(Target pointing data)
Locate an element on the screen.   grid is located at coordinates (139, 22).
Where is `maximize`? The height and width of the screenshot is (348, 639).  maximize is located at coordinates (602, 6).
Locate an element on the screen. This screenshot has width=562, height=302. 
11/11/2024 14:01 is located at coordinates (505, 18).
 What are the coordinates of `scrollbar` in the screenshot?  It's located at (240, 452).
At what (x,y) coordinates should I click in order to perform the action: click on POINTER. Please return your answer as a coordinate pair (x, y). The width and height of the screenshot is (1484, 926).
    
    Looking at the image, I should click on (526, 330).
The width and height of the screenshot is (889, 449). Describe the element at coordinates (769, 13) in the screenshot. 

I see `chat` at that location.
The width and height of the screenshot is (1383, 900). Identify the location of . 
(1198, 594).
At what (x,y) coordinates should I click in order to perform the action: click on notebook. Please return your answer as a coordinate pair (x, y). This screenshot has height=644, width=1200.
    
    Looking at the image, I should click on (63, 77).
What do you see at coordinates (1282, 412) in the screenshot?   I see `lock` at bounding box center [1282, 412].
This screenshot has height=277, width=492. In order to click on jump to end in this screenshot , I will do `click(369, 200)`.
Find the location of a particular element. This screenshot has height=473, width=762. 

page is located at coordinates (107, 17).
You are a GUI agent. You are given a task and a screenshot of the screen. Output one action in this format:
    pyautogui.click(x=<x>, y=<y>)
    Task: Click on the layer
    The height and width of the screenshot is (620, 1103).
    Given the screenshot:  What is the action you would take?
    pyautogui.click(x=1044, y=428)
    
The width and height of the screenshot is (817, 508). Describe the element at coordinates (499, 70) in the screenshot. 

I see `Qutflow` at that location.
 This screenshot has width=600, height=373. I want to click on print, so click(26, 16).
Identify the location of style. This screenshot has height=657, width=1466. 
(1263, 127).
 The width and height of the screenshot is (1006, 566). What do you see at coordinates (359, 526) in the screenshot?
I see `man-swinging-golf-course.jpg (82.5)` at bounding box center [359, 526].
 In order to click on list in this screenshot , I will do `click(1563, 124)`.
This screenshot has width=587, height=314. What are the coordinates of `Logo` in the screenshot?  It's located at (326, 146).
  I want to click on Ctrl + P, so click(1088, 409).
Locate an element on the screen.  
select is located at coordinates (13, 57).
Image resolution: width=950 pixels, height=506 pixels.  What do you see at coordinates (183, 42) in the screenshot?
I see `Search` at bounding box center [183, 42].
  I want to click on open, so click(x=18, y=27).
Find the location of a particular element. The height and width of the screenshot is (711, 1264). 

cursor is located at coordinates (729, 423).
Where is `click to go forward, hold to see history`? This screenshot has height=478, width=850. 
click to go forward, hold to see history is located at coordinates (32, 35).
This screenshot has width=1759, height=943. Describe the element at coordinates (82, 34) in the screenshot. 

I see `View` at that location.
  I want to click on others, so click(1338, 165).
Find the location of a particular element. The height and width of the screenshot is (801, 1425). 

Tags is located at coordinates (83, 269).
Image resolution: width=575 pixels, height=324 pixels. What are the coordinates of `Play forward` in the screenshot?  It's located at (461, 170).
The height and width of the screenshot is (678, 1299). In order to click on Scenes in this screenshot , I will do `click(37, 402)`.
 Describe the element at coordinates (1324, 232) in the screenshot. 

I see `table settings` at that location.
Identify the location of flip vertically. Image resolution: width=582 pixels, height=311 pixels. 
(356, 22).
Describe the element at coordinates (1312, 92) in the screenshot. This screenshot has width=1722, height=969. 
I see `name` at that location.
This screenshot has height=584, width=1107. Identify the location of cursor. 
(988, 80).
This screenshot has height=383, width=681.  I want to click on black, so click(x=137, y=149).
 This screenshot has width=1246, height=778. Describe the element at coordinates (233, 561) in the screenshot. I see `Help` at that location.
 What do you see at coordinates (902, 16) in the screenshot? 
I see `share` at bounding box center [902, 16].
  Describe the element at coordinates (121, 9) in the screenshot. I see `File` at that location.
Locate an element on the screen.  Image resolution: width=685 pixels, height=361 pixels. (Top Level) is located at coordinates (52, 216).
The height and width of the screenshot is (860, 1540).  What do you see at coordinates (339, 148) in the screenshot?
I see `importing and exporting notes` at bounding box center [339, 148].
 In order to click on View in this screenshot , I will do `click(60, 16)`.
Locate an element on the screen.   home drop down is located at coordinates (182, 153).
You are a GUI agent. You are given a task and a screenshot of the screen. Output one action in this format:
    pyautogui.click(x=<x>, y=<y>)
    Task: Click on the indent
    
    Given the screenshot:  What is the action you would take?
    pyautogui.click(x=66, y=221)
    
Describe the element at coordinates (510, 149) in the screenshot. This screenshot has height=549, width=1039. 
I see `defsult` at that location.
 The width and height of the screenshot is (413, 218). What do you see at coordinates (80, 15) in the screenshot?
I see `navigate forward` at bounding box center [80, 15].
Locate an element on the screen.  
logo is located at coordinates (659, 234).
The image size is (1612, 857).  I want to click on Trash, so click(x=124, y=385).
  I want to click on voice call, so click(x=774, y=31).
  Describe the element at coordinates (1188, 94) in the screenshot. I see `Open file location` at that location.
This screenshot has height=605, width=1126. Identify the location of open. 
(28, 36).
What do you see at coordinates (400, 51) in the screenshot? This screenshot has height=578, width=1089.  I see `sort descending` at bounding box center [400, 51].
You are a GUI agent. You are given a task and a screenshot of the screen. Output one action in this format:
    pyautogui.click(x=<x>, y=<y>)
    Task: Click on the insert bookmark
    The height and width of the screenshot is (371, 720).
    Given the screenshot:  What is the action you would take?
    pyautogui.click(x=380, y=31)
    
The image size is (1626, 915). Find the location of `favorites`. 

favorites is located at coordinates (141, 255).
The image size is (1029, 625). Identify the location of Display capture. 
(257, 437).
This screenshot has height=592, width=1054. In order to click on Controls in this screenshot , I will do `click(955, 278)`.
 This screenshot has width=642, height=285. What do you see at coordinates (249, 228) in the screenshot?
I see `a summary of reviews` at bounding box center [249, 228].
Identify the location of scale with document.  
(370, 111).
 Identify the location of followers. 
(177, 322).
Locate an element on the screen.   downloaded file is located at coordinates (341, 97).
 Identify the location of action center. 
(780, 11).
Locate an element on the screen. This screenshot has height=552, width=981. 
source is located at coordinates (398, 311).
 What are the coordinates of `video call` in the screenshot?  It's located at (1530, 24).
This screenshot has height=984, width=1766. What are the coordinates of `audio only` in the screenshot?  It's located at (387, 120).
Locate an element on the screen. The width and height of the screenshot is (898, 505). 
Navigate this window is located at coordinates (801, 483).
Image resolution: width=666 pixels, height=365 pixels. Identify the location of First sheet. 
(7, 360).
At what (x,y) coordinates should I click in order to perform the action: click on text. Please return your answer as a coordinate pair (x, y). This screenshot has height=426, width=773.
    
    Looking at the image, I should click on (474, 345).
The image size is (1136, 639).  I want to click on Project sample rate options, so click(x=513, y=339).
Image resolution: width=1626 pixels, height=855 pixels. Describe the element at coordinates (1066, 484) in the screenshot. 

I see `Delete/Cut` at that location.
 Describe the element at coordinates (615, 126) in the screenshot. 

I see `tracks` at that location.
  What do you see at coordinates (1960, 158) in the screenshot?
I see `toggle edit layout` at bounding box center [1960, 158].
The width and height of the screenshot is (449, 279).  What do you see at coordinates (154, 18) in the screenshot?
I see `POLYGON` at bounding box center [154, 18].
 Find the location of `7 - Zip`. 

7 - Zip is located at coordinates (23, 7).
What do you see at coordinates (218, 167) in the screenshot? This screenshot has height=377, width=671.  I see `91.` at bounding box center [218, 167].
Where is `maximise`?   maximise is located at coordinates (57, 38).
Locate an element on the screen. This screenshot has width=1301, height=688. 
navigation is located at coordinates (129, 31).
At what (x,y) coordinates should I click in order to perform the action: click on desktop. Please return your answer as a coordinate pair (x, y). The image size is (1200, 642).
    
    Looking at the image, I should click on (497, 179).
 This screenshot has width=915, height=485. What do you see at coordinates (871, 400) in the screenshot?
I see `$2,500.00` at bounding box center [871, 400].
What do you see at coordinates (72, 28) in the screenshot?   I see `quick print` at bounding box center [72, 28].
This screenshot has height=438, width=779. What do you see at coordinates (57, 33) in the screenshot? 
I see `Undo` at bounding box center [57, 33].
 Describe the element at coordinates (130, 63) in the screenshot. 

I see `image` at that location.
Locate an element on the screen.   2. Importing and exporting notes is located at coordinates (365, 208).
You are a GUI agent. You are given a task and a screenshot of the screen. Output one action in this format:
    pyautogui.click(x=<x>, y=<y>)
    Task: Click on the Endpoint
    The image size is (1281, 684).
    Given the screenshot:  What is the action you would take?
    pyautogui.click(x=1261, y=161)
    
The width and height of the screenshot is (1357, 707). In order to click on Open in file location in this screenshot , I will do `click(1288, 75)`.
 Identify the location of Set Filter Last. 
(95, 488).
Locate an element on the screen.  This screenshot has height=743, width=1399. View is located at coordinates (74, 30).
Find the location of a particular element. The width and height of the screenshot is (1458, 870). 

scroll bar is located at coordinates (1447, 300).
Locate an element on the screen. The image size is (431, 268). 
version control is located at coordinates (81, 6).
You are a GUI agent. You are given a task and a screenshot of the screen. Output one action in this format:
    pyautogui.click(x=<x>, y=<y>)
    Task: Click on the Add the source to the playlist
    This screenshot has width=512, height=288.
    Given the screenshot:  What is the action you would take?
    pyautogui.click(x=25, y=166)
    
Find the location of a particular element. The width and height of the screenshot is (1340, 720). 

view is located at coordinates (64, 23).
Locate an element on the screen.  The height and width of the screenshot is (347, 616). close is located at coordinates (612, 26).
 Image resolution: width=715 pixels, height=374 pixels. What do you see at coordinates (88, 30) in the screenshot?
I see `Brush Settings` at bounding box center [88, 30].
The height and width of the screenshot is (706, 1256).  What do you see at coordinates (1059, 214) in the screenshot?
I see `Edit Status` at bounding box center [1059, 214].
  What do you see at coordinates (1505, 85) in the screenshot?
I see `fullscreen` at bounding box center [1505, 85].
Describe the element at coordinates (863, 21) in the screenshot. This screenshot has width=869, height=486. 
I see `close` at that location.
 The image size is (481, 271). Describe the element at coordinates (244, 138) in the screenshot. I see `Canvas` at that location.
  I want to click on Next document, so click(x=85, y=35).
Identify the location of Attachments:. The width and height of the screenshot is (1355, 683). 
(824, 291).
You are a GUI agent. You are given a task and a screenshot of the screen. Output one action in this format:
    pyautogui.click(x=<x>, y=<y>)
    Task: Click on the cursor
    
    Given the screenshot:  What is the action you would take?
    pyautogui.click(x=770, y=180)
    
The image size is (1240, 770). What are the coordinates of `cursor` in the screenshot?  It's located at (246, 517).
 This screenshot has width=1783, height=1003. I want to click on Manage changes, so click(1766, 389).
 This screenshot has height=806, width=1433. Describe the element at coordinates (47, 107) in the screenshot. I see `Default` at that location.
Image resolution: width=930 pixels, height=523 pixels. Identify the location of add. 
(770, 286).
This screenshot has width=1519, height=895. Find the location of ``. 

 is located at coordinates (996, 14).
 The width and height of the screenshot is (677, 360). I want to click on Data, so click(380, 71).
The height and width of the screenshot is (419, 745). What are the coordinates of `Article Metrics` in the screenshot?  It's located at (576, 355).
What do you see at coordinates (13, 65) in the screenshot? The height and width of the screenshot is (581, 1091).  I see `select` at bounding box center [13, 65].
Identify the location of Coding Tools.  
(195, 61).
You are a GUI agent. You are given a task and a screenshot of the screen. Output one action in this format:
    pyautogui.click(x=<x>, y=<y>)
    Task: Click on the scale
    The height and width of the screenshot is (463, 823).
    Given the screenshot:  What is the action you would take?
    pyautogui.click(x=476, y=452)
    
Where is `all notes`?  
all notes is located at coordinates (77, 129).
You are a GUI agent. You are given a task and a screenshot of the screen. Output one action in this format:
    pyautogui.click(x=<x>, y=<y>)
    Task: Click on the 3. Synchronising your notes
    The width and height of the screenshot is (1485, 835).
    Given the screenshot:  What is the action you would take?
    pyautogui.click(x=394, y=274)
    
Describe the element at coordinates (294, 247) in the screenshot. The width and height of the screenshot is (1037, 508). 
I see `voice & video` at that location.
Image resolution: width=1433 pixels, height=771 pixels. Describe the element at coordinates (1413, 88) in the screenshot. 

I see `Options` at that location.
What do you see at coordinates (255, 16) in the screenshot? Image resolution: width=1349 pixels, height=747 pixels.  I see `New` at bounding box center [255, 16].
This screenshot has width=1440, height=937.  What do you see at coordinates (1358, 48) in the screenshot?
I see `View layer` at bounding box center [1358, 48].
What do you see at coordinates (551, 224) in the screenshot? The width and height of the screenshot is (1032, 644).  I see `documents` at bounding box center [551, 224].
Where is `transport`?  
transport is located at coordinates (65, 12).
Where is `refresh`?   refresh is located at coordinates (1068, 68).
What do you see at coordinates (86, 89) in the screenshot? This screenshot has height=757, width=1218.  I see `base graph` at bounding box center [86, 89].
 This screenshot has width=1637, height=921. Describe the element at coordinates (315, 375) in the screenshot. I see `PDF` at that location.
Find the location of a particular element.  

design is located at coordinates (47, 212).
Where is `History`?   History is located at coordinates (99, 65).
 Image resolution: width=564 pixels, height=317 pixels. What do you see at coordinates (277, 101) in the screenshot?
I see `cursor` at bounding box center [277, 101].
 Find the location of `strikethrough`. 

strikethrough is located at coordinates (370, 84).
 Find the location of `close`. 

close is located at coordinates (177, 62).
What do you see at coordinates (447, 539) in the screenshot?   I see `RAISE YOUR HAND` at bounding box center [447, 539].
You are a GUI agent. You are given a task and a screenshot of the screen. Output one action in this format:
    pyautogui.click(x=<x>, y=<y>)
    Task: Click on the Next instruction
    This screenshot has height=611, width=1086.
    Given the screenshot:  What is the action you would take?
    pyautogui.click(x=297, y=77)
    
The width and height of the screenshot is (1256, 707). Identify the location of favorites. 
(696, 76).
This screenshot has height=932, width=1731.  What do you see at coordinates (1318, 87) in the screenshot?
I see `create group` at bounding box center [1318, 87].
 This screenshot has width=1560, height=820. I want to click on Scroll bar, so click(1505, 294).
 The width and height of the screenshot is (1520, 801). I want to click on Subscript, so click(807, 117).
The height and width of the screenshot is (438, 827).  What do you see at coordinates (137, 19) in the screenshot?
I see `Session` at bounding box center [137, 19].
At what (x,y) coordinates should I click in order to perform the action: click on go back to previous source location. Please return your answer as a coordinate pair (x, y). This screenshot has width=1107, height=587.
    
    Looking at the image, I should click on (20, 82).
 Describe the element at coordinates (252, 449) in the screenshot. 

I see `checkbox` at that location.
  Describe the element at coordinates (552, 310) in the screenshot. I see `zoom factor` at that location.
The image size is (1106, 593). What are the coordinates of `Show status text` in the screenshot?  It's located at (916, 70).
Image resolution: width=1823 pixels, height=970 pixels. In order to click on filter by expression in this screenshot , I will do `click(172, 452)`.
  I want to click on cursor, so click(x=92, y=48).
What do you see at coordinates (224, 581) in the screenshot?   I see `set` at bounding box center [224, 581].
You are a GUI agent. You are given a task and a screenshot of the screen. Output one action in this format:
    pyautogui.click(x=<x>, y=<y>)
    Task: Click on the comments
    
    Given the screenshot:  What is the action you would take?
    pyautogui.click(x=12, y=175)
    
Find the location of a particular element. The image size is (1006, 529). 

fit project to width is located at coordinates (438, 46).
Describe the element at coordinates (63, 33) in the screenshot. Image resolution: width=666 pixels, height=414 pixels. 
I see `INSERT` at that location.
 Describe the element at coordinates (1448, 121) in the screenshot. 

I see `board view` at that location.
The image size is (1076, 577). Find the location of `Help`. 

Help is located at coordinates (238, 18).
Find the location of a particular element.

> _Do this_
Output, without any change, the entries starting with the line that contains "Identify the location of style." and going on through the line that contains "I want to click on Ctrl".

> _Completed exercise_
Identify the location of style. This screenshot has height=657, width=1466. 
(1263, 127).
 The width and height of the screenshot is (1006, 566). What do you see at coordinates (359, 526) in the screenshot?
I see `man-swinging-golf-course.jpg (82.5)` at bounding box center [359, 526].
 In order to click on list in this screenshot , I will do `click(1563, 124)`.
This screenshot has width=587, height=314. What are the coordinates of `Logo` in the screenshot?  It's located at (326, 146).
  I want to click on Ctrl + P, so click(1088, 409).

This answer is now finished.